• _The task_: With pictures left out, set down exactly the lines from the line containing "Image resolution: width=840" through the last line of the data.

(Data records)
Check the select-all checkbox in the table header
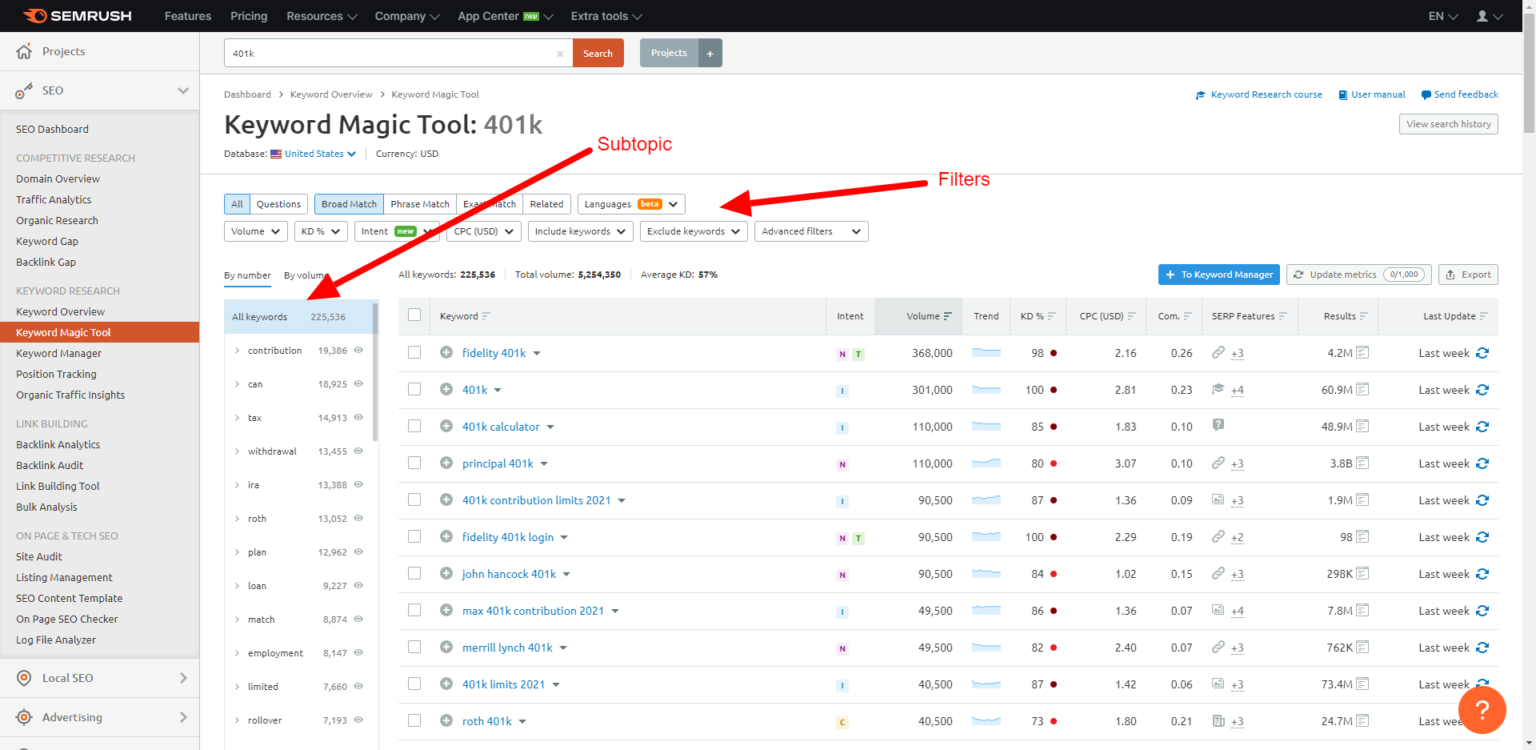(414, 314)

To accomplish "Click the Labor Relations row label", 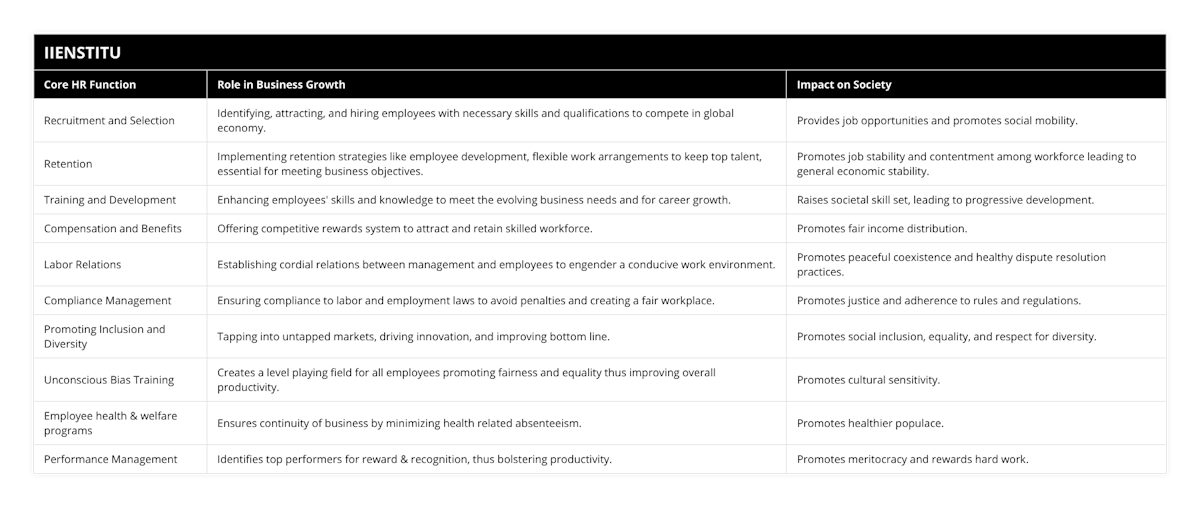I will pos(85,264).
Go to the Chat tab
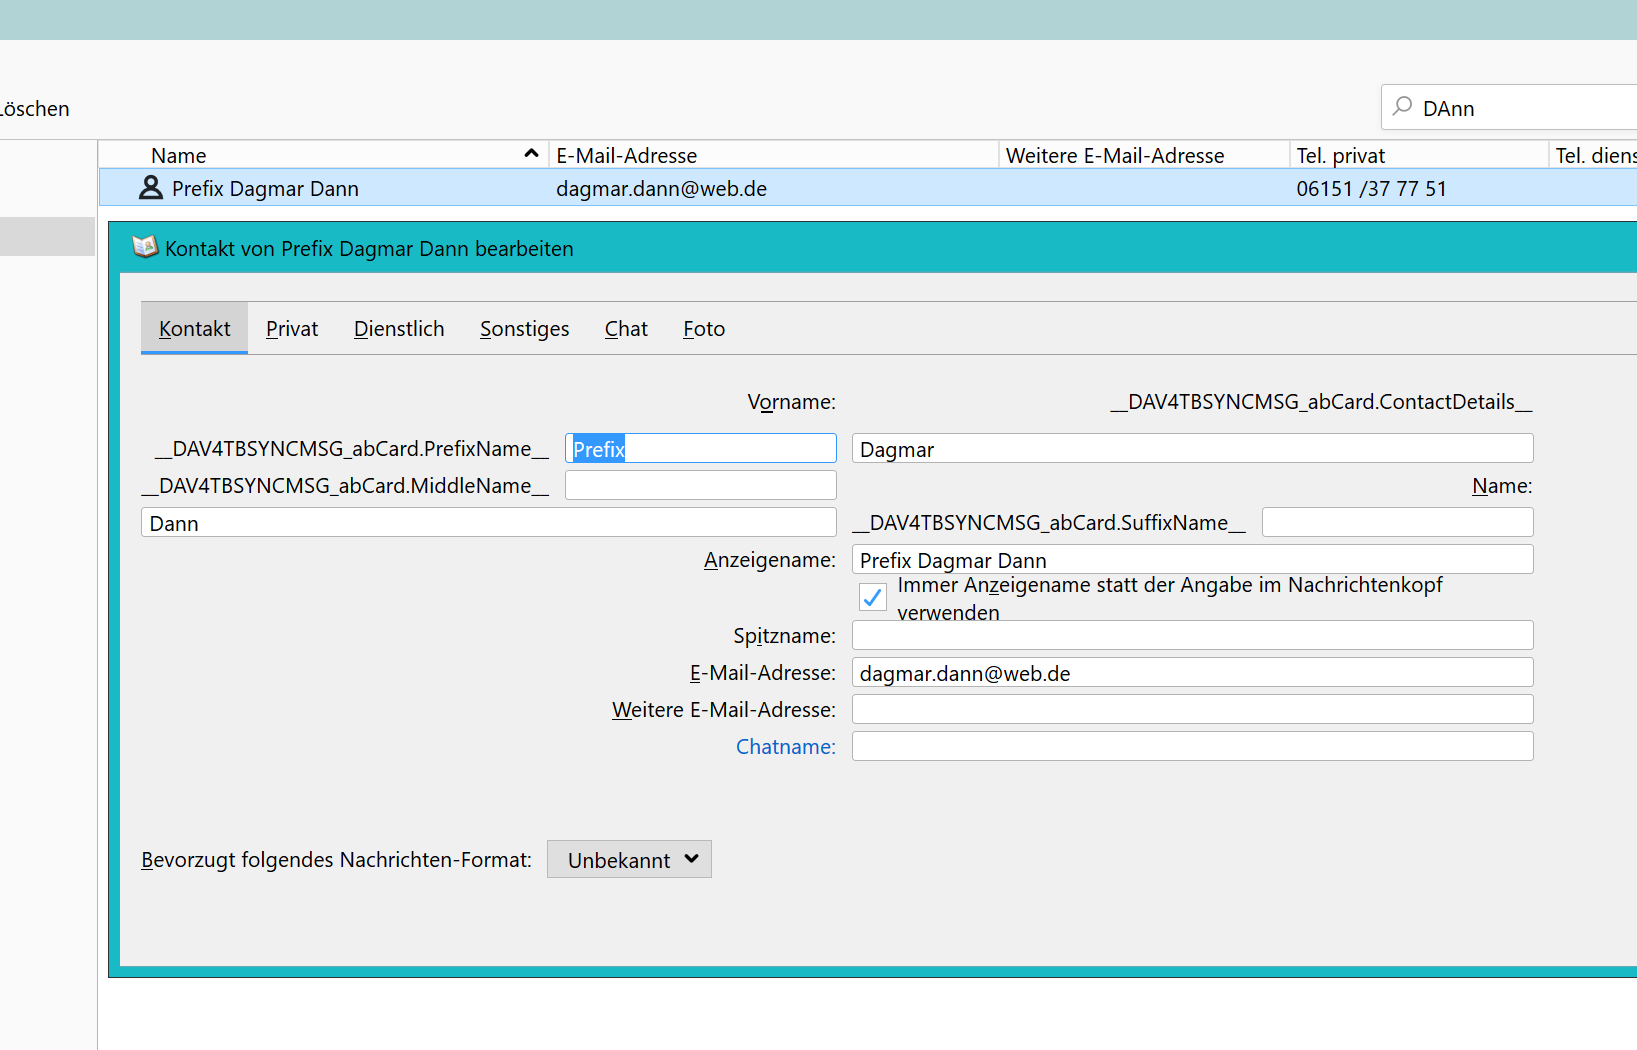This screenshot has width=1637, height=1050. pos(626,329)
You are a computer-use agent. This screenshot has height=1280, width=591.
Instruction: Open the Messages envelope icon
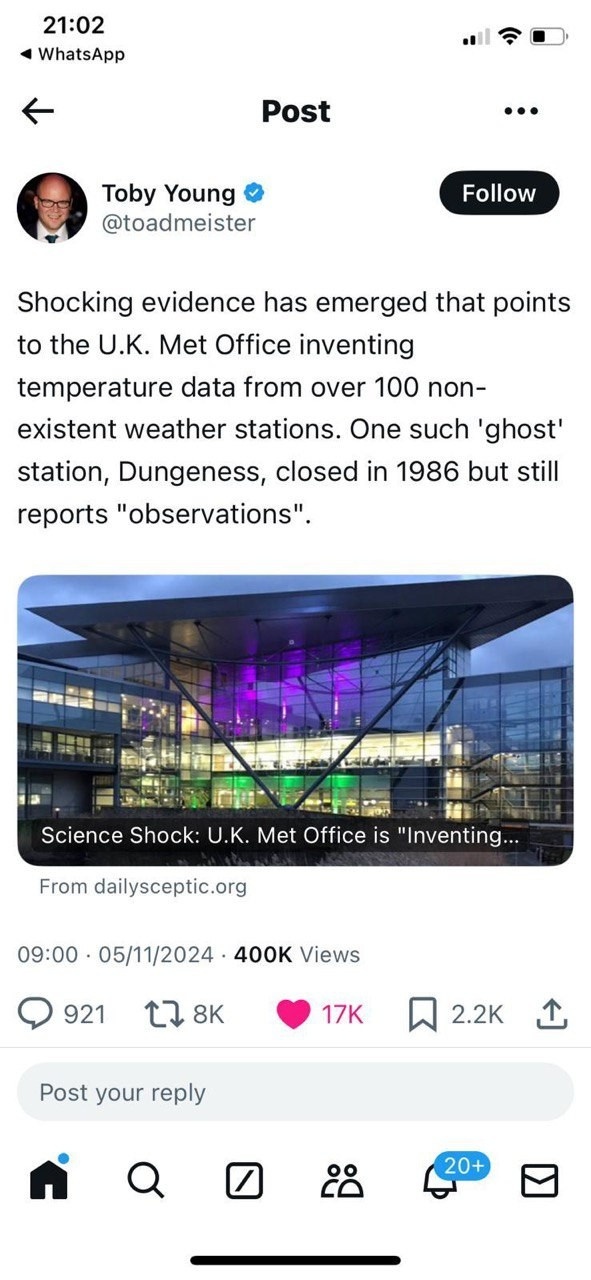coord(540,1182)
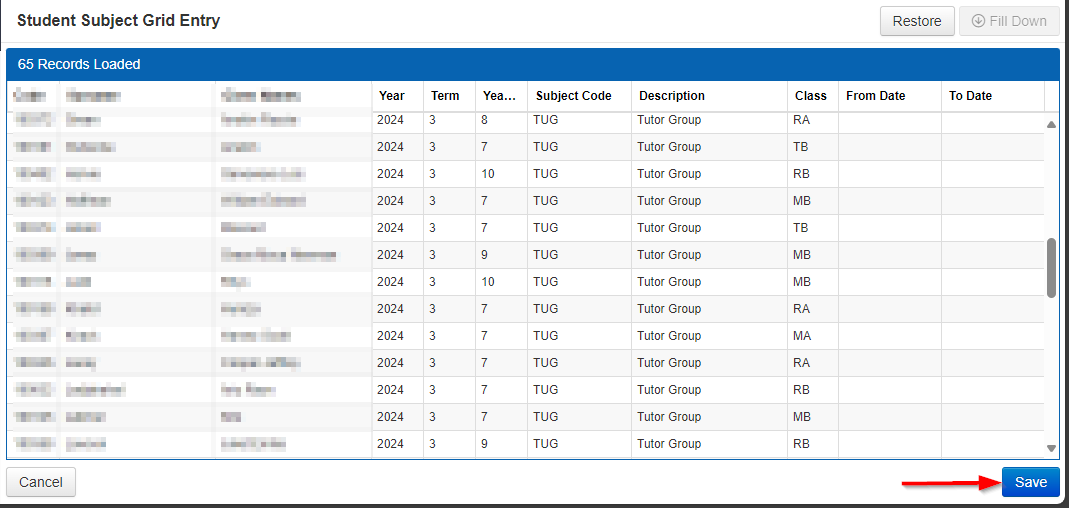
Task: Click the scrollbar down arrow
Action: pos(1051,448)
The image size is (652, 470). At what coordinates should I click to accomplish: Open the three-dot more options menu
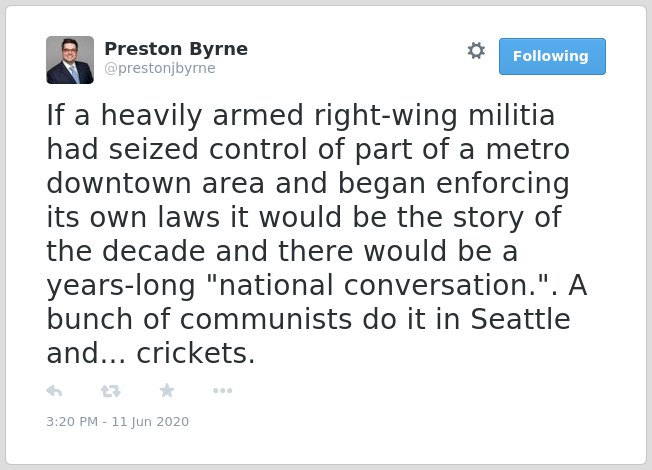[222, 391]
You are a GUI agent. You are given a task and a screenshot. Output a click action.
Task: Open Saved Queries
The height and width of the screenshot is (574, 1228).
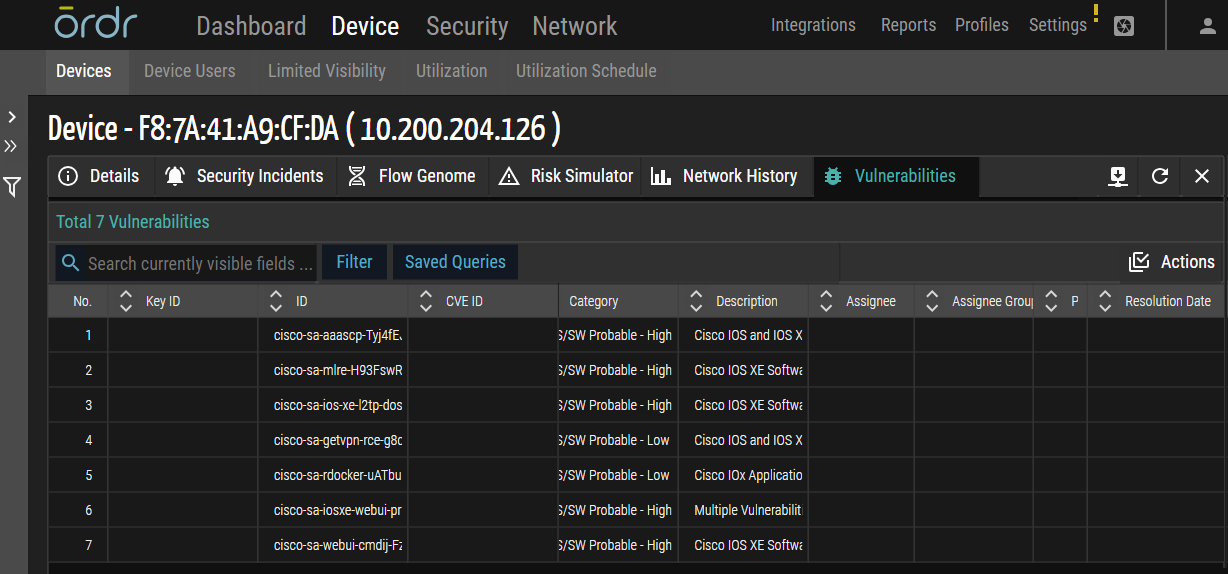click(455, 262)
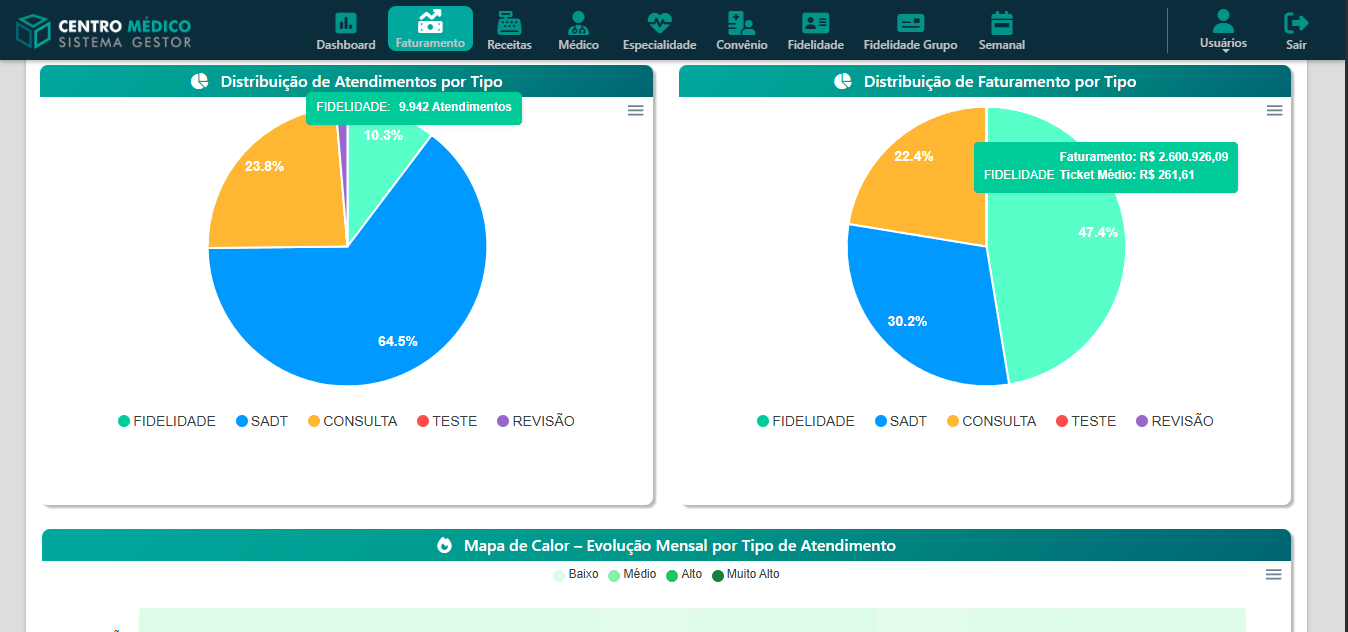Toggle the Muito Alto heat map legend
Screen dimensions: 1348x632
pyautogui.click(x=745, y=575)
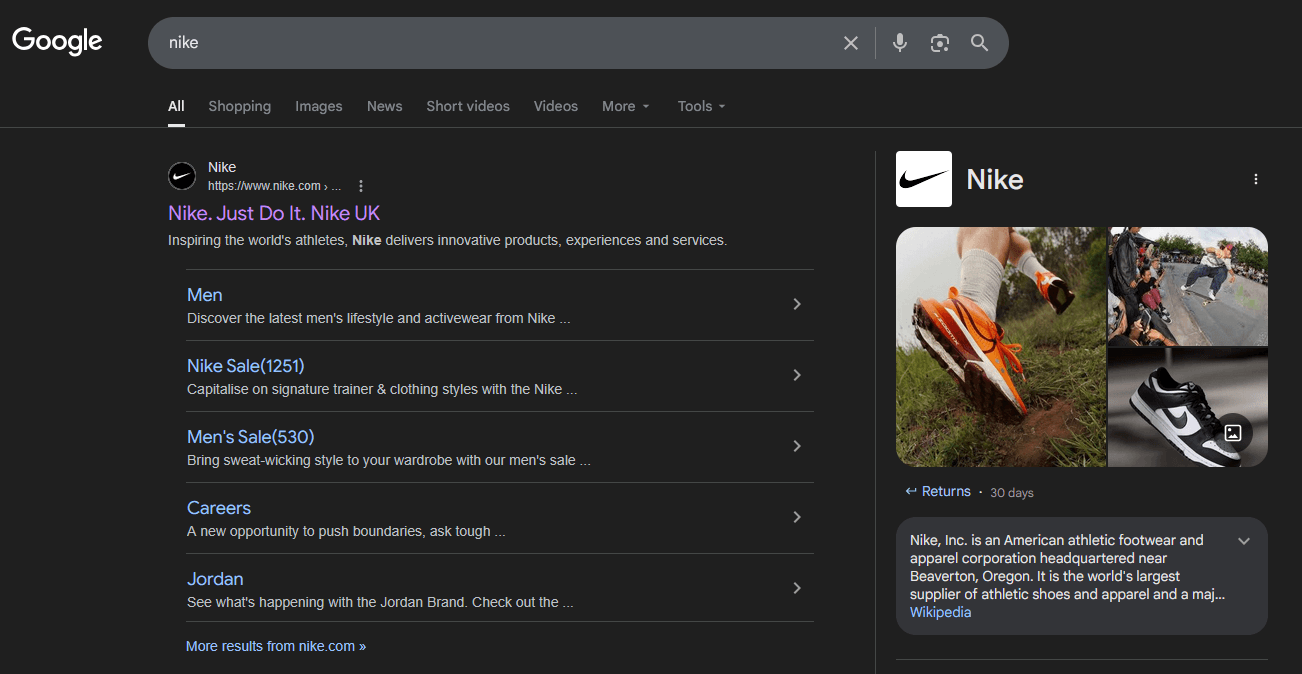Open the three-dot menu beside the Nike result URL

(360, 186)
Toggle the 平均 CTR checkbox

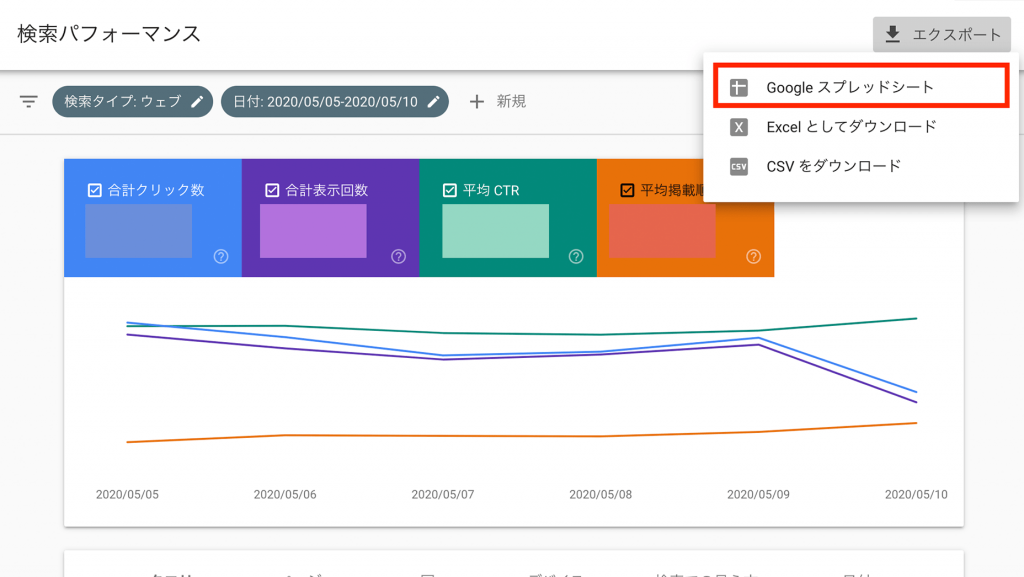click(449, 190)
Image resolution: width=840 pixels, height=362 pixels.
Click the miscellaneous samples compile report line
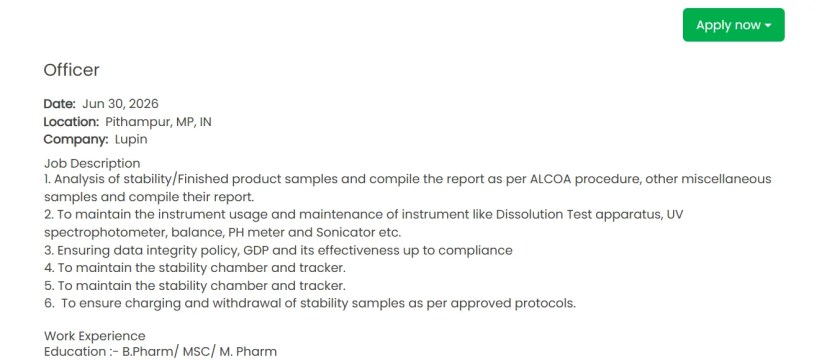[149, 197]
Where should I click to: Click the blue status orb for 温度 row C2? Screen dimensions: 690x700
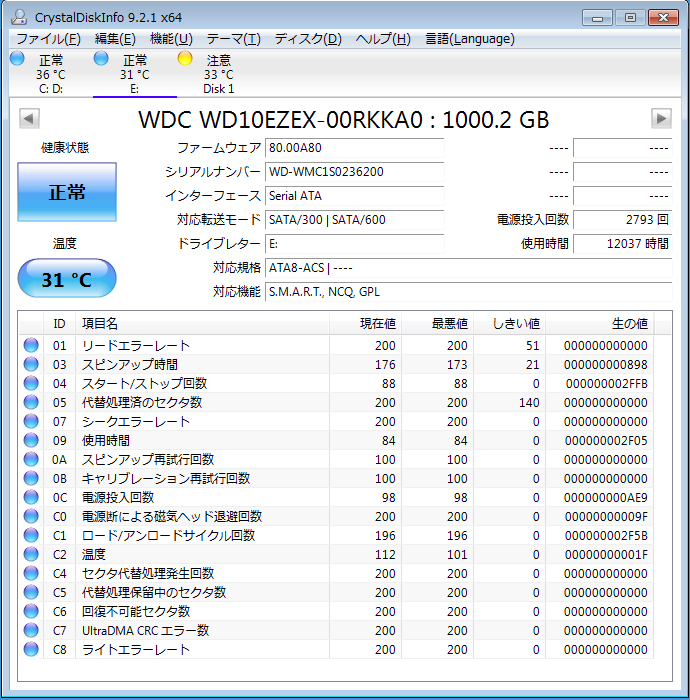pyautogui.click(x=32, y=555)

• _Answer area_:
Image resolution: width=840 pixels, height=362 pixels.
Click the miscellaneous samples compile report line
[149, 197]
Where should I click to: Click the blue status orb for 温度 row C2? Screen dimensions: 690x700
pyautogui.click(x=32, y=555)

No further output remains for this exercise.